Title: DXOmark ranks DB image quality well below DSLR!
Post by: Panopeeper on May 17, 2009, 11:07:42 pm
This is all "kindergarten arithmetic". DxO, just like the vast majority of review sites, publish whatever garbage they want to, without any proof.
Title: DXOmark ranks DB image quality well below DSLR!
Post by: Carsten W on May 18, 2009, 04:12:42 am
Quote from: Ray
Interesting! What I see from the graphs is that the D3X still trounces the P65+ with regard to dynamic range. In fact, the only advantages of the P65+ that are apparent in the DXOmark results are better noise, better tonal range and better color sensitivity, at base ISO only and on a small print (8"x12").

Minor addition: what we see is that DxO's measurements of DR still have the D3x come out on top. I have not yet heard of someone who has seen results from both who would agree with that, so all this points out is that how they measure it is not how we see it. In other words, the results are useless.
Title: DXOmark ranks DB image quality well below DSLR!
Post by: Ray on May 18, 2009, 05:37:55 am
Quote from: carstenw
Minor addition: what we see is that DxO's measurements of DR still have the D3x come out on top. I have not yet heard of someone who has seen results from both who would agree with that, so all this points out is that how they measure it is not how we see it. In other words, the results are useless.

I have not yet seen any comparisons of real-world images, period. If someone is convinced their P45+ or P65+ delivers better DR than the D3X, then please show the comparisons. Hearing from such people is not sufficient. This is not audio. Seeing is believing.
Title: DXOmark ranks DB image quality well below DSLR!
Post by: Ray on May 18, 2009, 11:26:42 pm
I would like to add to this issue of the reliability of the DXO tests, that I personally have never found them to be at significant variance with my own tests.
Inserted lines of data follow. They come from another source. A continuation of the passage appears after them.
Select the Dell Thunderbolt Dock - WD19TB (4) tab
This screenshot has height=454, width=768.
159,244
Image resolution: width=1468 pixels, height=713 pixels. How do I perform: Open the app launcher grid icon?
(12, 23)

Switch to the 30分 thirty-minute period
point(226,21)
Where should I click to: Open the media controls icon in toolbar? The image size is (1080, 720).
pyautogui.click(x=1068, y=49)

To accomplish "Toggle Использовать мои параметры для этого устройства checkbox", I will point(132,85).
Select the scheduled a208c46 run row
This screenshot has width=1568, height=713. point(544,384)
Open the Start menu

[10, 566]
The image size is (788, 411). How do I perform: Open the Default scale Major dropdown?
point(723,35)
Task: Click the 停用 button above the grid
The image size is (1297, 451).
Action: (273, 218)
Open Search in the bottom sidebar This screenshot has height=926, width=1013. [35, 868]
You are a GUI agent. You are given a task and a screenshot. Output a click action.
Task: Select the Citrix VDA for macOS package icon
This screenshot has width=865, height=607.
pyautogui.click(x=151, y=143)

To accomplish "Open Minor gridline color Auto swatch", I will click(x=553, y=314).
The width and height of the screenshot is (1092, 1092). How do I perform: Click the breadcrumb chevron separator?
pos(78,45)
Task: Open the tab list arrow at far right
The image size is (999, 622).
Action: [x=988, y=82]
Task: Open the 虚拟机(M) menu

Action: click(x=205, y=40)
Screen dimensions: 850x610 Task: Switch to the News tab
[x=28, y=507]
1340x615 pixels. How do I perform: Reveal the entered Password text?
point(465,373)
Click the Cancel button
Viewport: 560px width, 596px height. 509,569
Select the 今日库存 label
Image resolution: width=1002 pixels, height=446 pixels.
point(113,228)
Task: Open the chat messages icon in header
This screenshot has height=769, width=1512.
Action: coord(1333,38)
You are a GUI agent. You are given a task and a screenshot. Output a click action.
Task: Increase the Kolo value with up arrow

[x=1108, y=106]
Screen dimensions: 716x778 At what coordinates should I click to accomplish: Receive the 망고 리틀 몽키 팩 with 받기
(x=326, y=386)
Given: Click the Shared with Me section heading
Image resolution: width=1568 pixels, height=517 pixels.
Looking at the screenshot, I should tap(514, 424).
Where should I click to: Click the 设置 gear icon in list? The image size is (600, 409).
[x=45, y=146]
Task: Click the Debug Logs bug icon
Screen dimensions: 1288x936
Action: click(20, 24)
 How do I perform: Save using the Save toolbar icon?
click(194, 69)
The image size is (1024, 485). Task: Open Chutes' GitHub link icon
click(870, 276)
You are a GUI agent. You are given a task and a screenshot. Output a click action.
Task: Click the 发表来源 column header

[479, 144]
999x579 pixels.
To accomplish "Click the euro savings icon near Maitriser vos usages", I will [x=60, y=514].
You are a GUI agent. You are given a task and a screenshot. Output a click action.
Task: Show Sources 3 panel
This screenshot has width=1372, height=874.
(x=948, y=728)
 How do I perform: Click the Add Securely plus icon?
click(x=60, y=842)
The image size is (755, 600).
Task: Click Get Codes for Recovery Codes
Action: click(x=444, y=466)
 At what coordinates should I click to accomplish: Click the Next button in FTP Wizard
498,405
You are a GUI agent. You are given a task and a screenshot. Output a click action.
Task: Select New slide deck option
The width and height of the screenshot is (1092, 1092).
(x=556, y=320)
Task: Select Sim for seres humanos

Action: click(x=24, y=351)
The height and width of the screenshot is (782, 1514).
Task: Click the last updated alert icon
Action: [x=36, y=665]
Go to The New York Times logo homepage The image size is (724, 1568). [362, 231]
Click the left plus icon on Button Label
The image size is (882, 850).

There are two instances where I compared the performance qualities of different cameras for my own benefit, and then later compared my impressions with the results at DXOmark. I found a surprisingly accurate correlation between my results and DXOmark.

All reasonable people would therefore understand my skepticism at claims that the DXOmark results in respect of MFDBs are a nonsense.

For the benefit of those who have an open mind, the two comparisons I made were:

(1) The Canon 5D versus the Nikon D3 at high ISO, in respect of noise and DR.

(2) The Canon 50D versus the Canon 5D in respect of noise and DR after ISO adjustment had been made to equalise DoF and shutter speed. (Ie. 50D at F4 and ISO 100, compared with the 5D at F6.3 and ISO 320).

I therefore take with a pinch of salt any unsubstantiated claims from MFDB owners that the DXOmark results are nonsense. I think such claims are merely bluster. However, I have an open mind. Show me some comparisons, and demonstrate that such comparisons are genuine and have been taken with sound technique and flawless methodology, and I'll reconsider my position.
Title: DXOmark ranks DB image quality well below DSLR!
Post by: Panopeeper on May 19, 2009, 12:46:45 am
Quote from: Ray
(2) The Canon 50D versus the Canon 5D in respect of noise and DR after ISO adjustment had been made to equalise DoF and shutter speed. (Ie. 50D at F4 and ISO 100, compared with the 5D at F6.3 and ISO 320)
Ray, do you mind uploading one of the ISO 320 raw files? If you have one heavily overexposed (raw clipping), that would be great, but if not, then any one is ok.
Title: DXOmark ranks DB image quality well below DSLR!
Post by: BernardLanguillier on May 19, 2009, 01:53:46 am
Quote from: carstenw
Minor addition: what we see is that DxO's measurements of DR still have the D3x come out on top. I have not yet heard of someone who has seen results from both who would agree with that, so all this points out is that how they measure it is not how we see it. In other words, the results are useless.

Hum... care to share any factual comparisons? I don't really see how shadows and color transitons could get significantly cleaner than those of the D3x and still retain a photographic nature. This is now just about the tone mapping application used.

(http://farm4.static.flickr.com/3544/3524673519_c3975976a1_o.jpg)

Cheers,
Bernard
Title: DXOmark ranks DB image quality well below DSLR!
Post by: Ray on May 19, 2009, 10:04:27 am
Quote from: Panopeeper
Ray, do you mind uploading one of the ISO 320 raw files? If you have one heavily overexposed (raw clipping), that would be great, but if not, then any one is ok.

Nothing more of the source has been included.